Now during the first initial phase of my quitting smoking I had to substitute and replace my smoking with something so I decided I need to select the most counter activity to smoking … so I decided to run. So, in the beginning I was only able to run one street block and after that I was panting, exhausted and out of breath. But over time and with consistency I could run longer and further until eventually I started signing up for small races, 5K’s at first and then one day my sister and I decided we were going to run a marathon with a charity organization and without blinking and eye we signed ourselves up and joined a team. We were not only committed to run a 26.2 marathon in San Diego but we were also going to individually raise $2500 each for our charity. What did we just do?
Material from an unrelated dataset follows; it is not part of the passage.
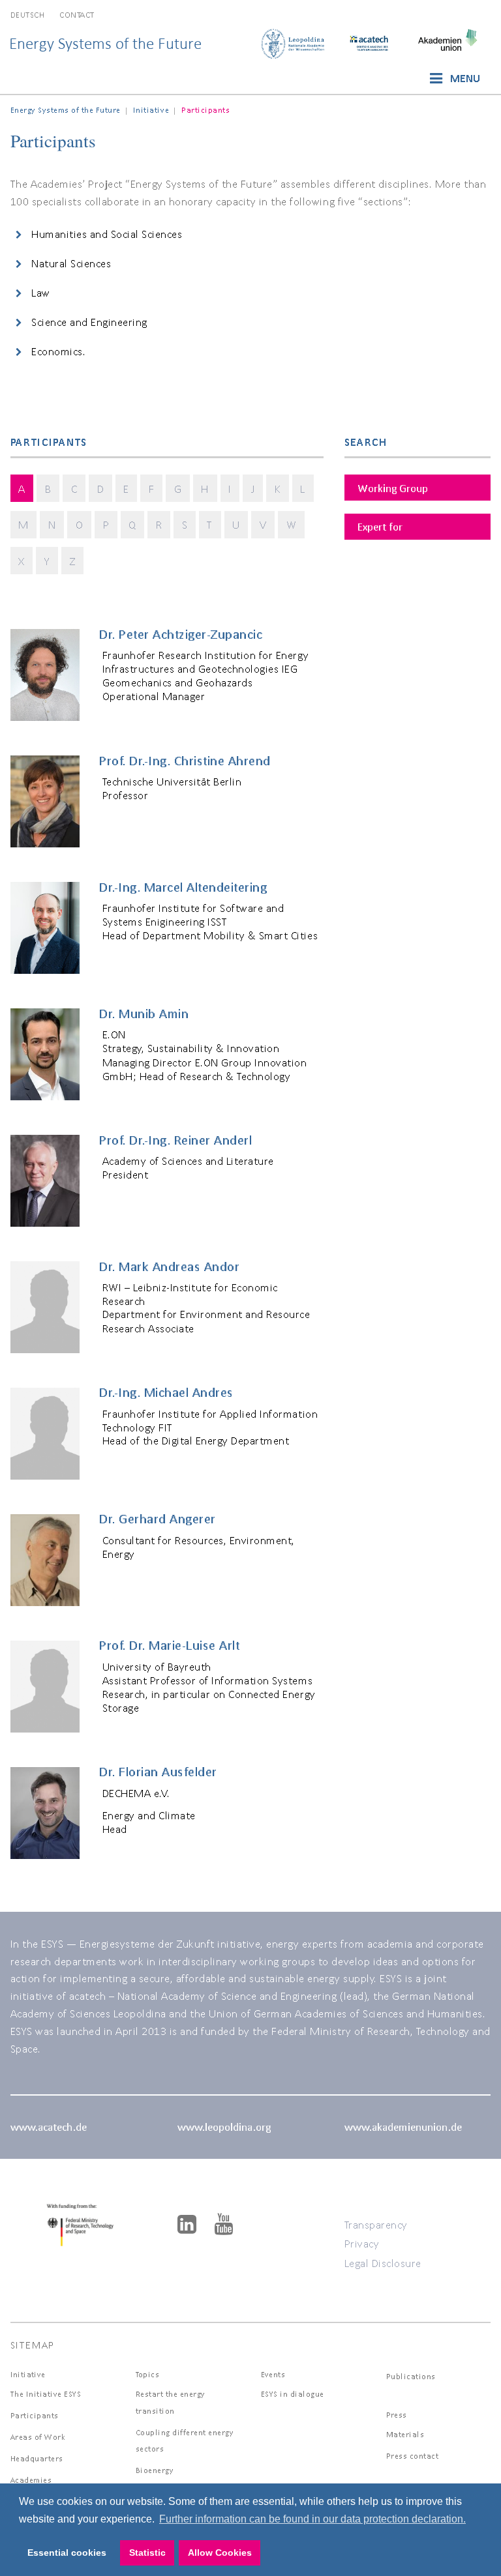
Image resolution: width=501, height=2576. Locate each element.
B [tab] (48, 488)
So, for the next five months we were preparing and training ourselves for this event for San Diego and every Saturday morning we would meet for our long runs which would build up every week in distance and my sister and I were the snails of the group, always last but we ran together to support one another. And on day one we made a pact and that pact contained one and only one rule that we had to abide by during our runs and throughout the entire training and that was we were not allowed to complain at all during our run. That was it. No Bitchin and no complaining … everyone else was a “go”. Tony Robbins once said “80% of success in life is psychology and 20% is mechanics.” I knew that if we could manage our psychology, our mindset, our focus, we could get through this. Because once you allow yourself to start bitchin and complaining the experience alters dramatically. Everything is painful, every step becomes more difficult, and time lengthens beyond imagination and so on and so on. Alternatively, our rule allowed us mentally to stay the course and keep our goal in mind. We were allowed that once we were done we could Bitch and complain all we wanted. But guess what, when we were finished we were so freakin’ glad to be done that the last thing we wanted to do was complain, we were celebrating!
Years later when I trained and ran the Boston Marathon, my coach told us that on race day he was going to be posted at the half way mark and that we needed to find him in the crowd because he would have an important message for us. And that this message was going to get us across the finish line. I had family members and friends posted in various spots on the course knew where each of them would be so I would scour and look for folks at various locations and as I was coming up to the half way mark I starting scouring for Rick. So as I get closer I don’t see Rick so now I am feverishly looking for Rick when finally I spot him and about two hundred year ahead of me I see him squatting in the middle of the road and he is smiling at me. I feel so relieved to see him and get super focused as I know he is going to tell me some vital message. I see him starting to point to his finger to his head and point like this and I am going ‘what?” What the heck does that mean …? And then the light bulb goes off …. Ohhhhh it’s all in my head. Yes it’s all in my head. Okay that’s the message …. That’s what’s gonna get me to the finish line and guess what …. It did!
This same concept carries through in all other areas of our lives. We have to live by few rules and get ourselves into the mental space that ensures our greatest chances for success. Robert Frost said “The best way out is always through.”